Il nodo centrale della decisione risiede proprio nella valutazione dell’attendibilità della ricostruzione fornita dalla presunta vittima. I giudici hanno infatti rilevato significative incongruenze e passaggi giudicati poco realistici.
Uno dei punti contestati riguarda il momento in cui la ragazza avrebbe chiesto aiuto. Secondo la versione da lei fornita, sarebbe riuscita a chiamare il 112 mentre si trovava ancora nell’abitacolo: “ella era riuscita a prendere il proprio telefono dalla giacca e a chiamare il 112 e a scappare lasciando i propri vestiti nell’auto”.

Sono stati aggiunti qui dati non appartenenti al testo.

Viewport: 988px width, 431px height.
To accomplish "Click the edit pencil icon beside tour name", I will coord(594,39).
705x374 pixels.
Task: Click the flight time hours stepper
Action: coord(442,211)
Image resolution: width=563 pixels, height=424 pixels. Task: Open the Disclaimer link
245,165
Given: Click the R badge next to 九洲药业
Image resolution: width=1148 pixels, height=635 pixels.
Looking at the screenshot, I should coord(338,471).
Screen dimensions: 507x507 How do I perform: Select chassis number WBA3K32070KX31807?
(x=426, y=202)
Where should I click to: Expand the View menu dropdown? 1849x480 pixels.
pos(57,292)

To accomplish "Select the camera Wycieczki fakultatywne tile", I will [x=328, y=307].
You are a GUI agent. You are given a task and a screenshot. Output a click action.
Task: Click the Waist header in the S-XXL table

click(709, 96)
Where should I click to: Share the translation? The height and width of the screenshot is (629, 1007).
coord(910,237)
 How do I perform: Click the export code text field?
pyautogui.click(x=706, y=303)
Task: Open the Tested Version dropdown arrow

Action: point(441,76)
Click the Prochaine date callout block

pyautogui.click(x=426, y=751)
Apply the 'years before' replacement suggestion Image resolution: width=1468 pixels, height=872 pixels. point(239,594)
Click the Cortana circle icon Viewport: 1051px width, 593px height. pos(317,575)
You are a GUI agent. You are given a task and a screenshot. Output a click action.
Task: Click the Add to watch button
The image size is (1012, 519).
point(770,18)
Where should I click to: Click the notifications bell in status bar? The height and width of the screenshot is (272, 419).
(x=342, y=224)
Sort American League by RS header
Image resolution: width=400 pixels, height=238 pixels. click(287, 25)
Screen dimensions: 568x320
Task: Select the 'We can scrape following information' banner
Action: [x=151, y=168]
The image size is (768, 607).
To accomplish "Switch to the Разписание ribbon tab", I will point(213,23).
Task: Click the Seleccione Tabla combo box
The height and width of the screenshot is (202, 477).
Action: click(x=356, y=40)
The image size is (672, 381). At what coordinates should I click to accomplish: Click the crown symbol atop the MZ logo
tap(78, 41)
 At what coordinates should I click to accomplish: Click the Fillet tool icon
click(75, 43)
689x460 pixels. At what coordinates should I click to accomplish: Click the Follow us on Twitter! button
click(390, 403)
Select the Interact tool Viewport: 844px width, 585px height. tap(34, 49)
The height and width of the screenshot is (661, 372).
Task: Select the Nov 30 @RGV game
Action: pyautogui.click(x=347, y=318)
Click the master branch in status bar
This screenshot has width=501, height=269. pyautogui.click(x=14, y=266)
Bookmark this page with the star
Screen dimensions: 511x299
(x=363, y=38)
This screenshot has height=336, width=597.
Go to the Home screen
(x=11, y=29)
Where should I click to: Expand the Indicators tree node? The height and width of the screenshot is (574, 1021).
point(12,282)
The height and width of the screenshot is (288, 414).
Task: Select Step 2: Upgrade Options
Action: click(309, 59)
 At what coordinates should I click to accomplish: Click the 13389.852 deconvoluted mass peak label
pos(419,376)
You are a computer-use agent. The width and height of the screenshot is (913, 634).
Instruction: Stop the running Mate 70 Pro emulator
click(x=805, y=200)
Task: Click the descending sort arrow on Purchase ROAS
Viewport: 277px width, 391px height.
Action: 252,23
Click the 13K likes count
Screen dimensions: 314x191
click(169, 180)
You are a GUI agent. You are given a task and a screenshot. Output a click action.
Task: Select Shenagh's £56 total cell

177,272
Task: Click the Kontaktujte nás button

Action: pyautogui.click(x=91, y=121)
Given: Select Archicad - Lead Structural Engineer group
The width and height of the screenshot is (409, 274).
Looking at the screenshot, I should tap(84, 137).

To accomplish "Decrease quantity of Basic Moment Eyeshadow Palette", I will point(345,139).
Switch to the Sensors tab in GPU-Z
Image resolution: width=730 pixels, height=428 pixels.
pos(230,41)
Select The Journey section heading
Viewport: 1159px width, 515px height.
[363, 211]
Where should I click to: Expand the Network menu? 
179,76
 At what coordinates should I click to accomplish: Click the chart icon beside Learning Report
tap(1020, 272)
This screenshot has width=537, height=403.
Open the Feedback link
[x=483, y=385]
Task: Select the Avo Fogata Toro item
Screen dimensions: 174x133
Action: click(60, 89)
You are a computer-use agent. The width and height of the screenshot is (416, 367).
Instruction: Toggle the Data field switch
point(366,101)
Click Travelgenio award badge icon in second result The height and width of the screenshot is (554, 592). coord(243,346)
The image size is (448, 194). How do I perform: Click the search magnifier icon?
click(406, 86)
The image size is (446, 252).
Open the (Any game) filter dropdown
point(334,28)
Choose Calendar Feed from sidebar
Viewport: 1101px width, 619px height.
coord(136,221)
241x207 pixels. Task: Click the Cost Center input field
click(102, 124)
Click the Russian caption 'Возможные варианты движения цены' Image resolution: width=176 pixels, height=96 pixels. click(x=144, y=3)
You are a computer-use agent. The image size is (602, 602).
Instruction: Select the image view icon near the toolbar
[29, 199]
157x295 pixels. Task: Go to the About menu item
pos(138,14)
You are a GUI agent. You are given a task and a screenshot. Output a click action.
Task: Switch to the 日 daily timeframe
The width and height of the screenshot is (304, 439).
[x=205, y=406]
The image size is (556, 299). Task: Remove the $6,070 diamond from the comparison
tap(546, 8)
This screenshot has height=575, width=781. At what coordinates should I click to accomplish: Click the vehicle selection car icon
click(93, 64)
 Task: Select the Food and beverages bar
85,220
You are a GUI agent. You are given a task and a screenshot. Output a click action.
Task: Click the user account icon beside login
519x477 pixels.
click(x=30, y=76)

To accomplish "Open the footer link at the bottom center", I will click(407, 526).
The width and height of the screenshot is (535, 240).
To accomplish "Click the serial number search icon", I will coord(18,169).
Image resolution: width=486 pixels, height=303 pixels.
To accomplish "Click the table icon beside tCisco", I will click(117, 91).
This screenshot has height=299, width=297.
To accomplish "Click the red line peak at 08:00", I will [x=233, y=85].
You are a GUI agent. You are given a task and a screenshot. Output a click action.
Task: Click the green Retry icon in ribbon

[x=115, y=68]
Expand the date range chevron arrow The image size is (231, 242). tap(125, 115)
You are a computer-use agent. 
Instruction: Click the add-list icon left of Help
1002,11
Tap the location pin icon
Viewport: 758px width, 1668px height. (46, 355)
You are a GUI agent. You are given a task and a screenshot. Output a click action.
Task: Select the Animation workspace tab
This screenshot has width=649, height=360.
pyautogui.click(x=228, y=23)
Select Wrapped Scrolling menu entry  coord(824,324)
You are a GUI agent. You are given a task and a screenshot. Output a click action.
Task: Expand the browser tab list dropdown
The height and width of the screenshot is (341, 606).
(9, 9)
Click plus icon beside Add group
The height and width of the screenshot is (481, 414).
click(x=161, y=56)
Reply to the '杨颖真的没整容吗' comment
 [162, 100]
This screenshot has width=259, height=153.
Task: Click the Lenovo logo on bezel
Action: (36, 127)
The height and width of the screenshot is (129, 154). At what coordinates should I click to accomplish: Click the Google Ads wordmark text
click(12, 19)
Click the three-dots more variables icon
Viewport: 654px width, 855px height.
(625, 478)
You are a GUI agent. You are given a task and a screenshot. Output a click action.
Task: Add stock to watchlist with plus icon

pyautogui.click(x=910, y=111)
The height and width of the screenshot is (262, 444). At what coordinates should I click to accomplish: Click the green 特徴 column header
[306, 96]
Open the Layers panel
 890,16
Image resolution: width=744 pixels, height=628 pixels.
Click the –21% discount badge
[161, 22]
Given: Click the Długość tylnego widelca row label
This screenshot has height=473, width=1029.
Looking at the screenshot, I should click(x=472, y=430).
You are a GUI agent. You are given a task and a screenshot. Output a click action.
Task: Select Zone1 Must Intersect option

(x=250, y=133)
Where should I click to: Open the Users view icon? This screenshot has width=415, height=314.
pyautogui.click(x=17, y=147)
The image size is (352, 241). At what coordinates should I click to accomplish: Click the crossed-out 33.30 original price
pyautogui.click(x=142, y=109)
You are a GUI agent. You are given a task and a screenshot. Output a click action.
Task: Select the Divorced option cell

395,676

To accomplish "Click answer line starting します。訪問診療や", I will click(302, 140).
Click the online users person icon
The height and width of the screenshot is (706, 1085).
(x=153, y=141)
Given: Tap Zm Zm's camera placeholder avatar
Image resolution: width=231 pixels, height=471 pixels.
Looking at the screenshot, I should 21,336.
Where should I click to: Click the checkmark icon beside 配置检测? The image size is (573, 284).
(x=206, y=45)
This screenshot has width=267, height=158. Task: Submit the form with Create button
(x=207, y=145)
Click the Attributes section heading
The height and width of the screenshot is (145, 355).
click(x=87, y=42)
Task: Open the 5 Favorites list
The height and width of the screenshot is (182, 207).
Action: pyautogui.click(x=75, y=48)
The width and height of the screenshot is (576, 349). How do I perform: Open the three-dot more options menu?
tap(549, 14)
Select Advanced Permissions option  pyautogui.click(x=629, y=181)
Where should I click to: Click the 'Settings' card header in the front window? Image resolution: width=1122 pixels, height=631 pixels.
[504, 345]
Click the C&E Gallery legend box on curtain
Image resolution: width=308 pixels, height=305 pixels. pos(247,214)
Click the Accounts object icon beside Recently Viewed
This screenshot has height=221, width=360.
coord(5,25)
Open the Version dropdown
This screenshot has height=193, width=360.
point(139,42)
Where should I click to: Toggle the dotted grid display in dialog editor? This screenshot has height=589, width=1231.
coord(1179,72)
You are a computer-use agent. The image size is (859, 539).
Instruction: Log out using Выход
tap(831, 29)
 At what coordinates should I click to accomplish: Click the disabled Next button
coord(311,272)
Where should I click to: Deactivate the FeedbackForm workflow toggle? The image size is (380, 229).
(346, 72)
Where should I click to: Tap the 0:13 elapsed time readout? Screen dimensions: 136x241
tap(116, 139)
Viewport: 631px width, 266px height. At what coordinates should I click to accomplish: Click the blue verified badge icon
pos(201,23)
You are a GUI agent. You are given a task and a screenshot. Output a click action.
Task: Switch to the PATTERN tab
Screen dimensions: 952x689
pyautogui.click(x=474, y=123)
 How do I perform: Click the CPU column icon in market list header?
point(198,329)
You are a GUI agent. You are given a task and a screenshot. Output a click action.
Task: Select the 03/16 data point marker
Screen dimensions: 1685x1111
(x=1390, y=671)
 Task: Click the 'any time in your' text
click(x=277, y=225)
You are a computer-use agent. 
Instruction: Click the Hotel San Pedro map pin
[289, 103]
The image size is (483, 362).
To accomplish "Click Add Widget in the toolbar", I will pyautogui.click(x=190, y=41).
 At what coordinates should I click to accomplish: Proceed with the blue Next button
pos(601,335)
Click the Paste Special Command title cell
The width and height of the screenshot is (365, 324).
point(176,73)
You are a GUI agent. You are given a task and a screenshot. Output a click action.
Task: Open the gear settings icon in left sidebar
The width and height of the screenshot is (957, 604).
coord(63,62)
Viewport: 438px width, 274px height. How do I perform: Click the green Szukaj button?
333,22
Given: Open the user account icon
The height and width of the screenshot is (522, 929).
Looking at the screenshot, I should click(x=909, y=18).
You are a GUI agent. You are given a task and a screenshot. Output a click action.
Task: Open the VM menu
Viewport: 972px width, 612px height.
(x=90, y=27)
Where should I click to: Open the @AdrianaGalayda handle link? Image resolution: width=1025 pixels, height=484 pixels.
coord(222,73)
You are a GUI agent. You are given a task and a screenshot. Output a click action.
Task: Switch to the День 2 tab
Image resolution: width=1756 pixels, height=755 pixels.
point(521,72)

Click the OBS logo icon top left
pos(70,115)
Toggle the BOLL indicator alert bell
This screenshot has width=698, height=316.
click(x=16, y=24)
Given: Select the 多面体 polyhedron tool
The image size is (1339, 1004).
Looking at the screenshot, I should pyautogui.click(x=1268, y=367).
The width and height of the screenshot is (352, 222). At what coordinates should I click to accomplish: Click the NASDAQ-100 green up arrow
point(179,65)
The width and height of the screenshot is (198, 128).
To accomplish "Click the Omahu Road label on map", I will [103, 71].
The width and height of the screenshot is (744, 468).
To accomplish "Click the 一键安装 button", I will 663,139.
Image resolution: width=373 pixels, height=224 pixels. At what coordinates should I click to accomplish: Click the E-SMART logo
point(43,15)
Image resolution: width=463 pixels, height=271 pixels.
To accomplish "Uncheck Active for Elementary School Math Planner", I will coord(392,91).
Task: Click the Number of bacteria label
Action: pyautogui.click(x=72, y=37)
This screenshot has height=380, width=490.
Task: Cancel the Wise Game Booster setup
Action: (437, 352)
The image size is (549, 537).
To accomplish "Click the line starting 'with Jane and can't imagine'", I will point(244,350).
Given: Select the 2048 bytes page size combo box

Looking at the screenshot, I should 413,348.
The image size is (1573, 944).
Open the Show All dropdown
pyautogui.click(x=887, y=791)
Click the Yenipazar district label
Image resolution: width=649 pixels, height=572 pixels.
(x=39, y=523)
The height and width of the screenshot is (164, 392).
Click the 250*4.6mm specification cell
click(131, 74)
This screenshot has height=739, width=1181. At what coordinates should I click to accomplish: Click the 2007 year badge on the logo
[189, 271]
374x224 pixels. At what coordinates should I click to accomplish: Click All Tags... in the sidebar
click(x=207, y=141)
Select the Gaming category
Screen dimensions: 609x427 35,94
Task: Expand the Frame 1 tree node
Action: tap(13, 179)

Una dinamica che, secondo la Corte, non trova riscontro nei riscontri oggettivi. “Siffatta versione però non appariva realistica considerato che non erano stati riscontrati segni indicativi di detta violenza sul corpo della minore, che dal carteggio processuale si evinceva che la persona offesa aveva effettuato la telefonata al 112 non allorquando si trovava all’interno dell’autovettura dell’imputato, ma successivamente quando era fuori dalla stessa, tenuto conto che il divincolarsi della stessa dalla morsa dall’imputato che stava esercitando una certa energia per costringerla a rimanere in auto non poteva richiedere pochi secondi come dalla stessa dichiarato”.
Altra circostanza ritenuta poco credibile riguarda l’atteggiamento dell’imputato durante il presunto episodio. La giovane aveva dichiarato che, mentre tentava di chiedere soccorso, l’uomo non si sarebbe minimamente fermato. Nel verbale è riportato che “mentre la vittima provava a chiamare aiuto”, l’imputato “non si fosse minimamente scomposto, ma avesse continuato a porre in essere atti di violenza su di essa”. Anche questo elemento, secondo i magistrati, alimenta dubbi sulla veridicità complessiva del racconto.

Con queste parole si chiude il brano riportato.